Even Google is in the military robotics business now, but they deny that helping the military is their objective.

It was reported in December 2013 that Google purchased Boston Dynamics, a company that had been developing robotic applications for the military including exoskeletons to give soldiers and police superhero capabilities.

Google is also in the DNA business and have been collecting DNA for their project 23 and me.

There are other DNA data banks that are using human DNA experiments in transgenics to find applications where the DNA and blood from animals is being analyzed for military applications and human enhancement.

In his March 2009 article for Discover, ‘Codex Futurius: Creating Superheroes,’ Stephen Cass writes:

For example, the blood cells of crocodiles contain a type of hemoglobin that is so efficient at oxygenating a crocodile’s body that the crocodile can lurk underwater for an hour without coming up for air. Researchers have been able to tweak the DNA responsible for producing human hemoglobin to incorporate some of the genetic instructions found in crocodiles, thereby creating more efficient human hemoglobin. This superhuman hemoglobin is currently only produced by bacteria in vats and is intended for medical applications, but in principle it could be engineered into human being, giving them Aquaman-like powers… The big technical problem with transgenics is getting the desired new genetic material into an organism’s cells.

Genetic therapy is not fiction and is still in its experimental stage. There have been genetic disorders that have been reversed, thereby giving the person some superhuman capability.
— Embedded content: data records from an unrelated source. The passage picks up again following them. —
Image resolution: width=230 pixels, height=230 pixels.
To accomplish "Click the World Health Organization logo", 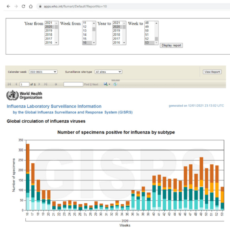I will point(24,95).
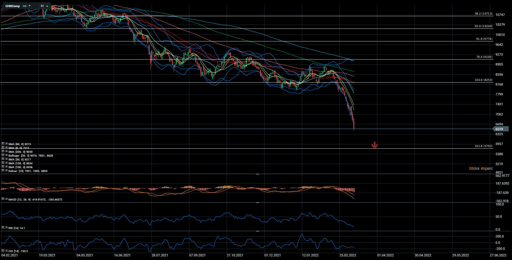
Task: Select the 161.8 Fibonacci level label
Action: (483, 146)
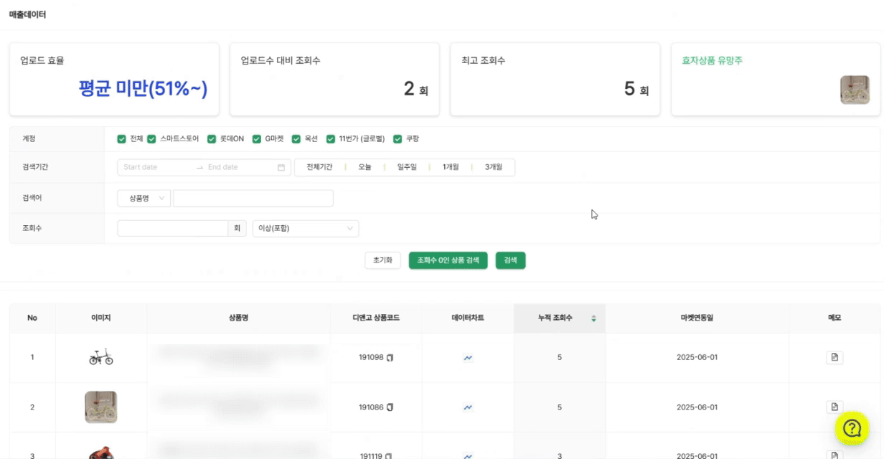This screenshot has width=884, height=459.
Task: Open data chart for product 191086
Action: click(x=468, y=407)
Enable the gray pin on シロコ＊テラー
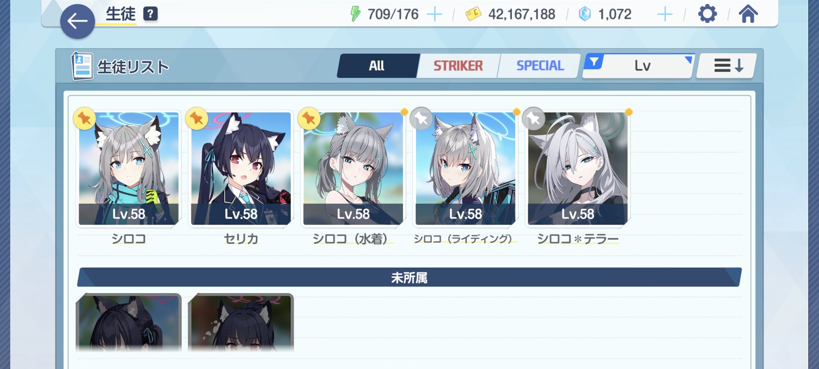The width and height of the screenshot is (819, 369). point(534,118)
However, the side effects in some of the cases have been various cancers and immune deficiencies.

While a Captain Rogers can be genetically altered into a stronger and more mentally proficient Captain America in comic books, the real-life results of such transgenic experimentation is long suffering and can – at times – prove to be fatal.

One of the most famous cases of gene therapy gone wrong was the case of 18 year old Jesse Gelsinger. Jesse Gelsinger was not sick before died. He suffered from ornithine transcarbamylase deficiency, a rare metabolic disorder where his liver could not metabolize ammonia. Ammonia is made in the body when proteins break down.
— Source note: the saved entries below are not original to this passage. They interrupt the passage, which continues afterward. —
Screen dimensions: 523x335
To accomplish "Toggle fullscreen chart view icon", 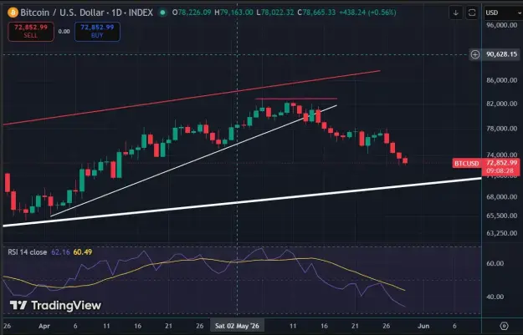I will point(472,13).
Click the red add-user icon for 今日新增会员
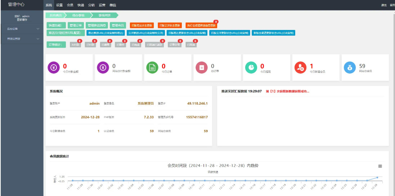Viewport: 395px width, 196px height. (x=300, y=67)
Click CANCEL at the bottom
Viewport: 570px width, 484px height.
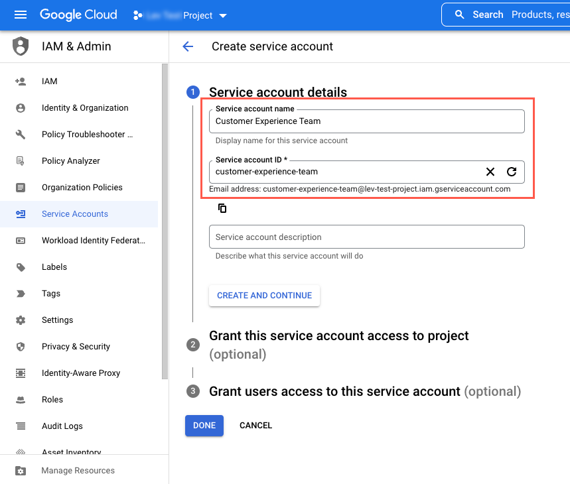[x=255, y=425]
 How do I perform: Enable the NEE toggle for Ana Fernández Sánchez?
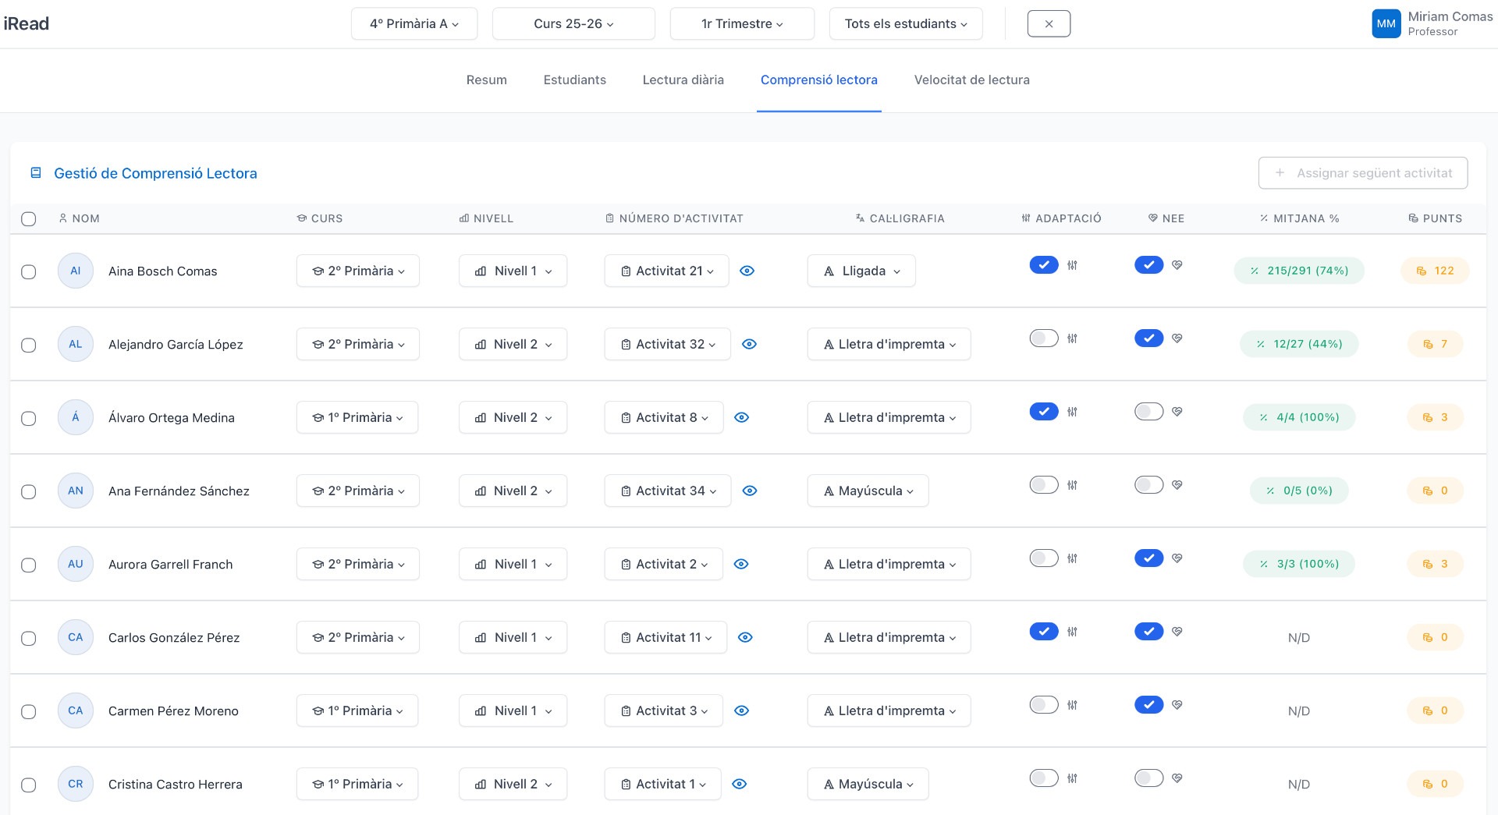[x=1149, y=485]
After receiving experimental gene therapy, he died days later of multiple organ failure.

Science has been trying to proceed with transgenic operations in order to create a super soldier through enhanced DNA studies and applications. While Peter Parker’s spider bite did some mutations in his body, the mutation studies have yielded stories of savant-like intellect and memory skills.

There has also been a study about the myostatin protein and how to use it to create super human strength.
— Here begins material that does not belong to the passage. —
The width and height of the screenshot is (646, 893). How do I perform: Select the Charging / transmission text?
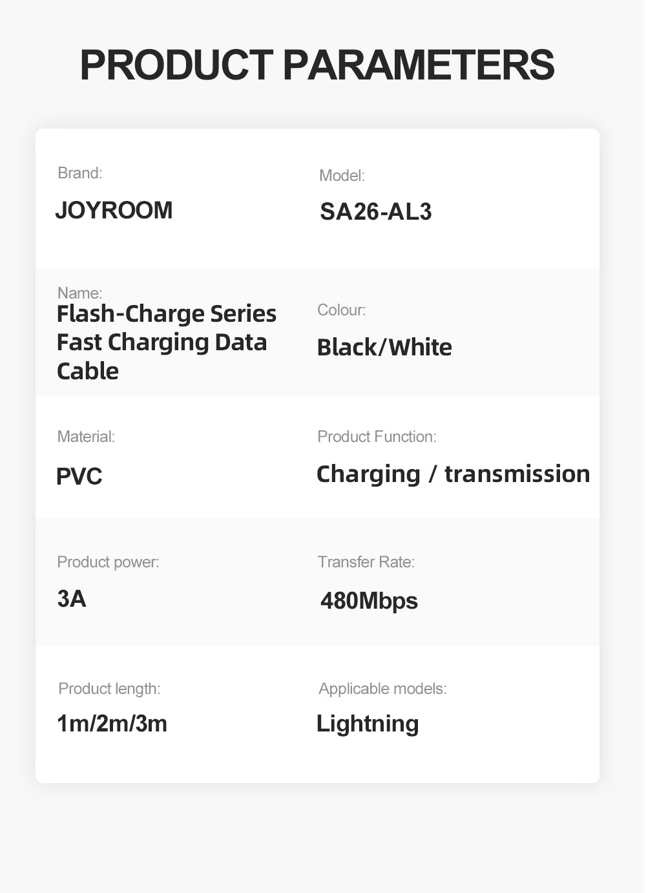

In 2005, Discover Magazine reported that:

In 1997, Johns Hopkins molecular biologist Se-Jin Lee made headlines with the creation of mighty mice with defective versions of the myostatin gene.

This new technique was then tried out on a young child – dubbed “Superboy” by the press – who was born with huge, bulging muscles. By the time he was a six-year-old, he could easily lift two seven-pound weights with arms held out horizontally.

Discover Magazine concluded by saying that, “Researchers identified the cause of his super strength as being due to a mutated gene for myostatin, a growth factor that tells muscles when to stop growing.

Myostatin inhibitors are used for people with muscle wasting diseases and have been sought after by athletes who wish to enhance their muscles without side effects or being detected of doping before events.

The ethical dimensions of the science to create superhumans should be a bigger concern than it is. There really is no information being reported in the mainstream narrative that tells us that there may be superhuman beings among us or that the military industrial complex is creating an unfair advantage where normal citizens will be in subjugation under the control of enforcers and protectors with enhanced strength.

Our ability to “upgrade” the bodies of soldiers through drugs, implants, and exoskeletons may be upending the ethical norms of war as we’ve understood them.

Technology makes up for our fragility. In the future, some of us will evolve from just being naked apes to being anatomical superheroes.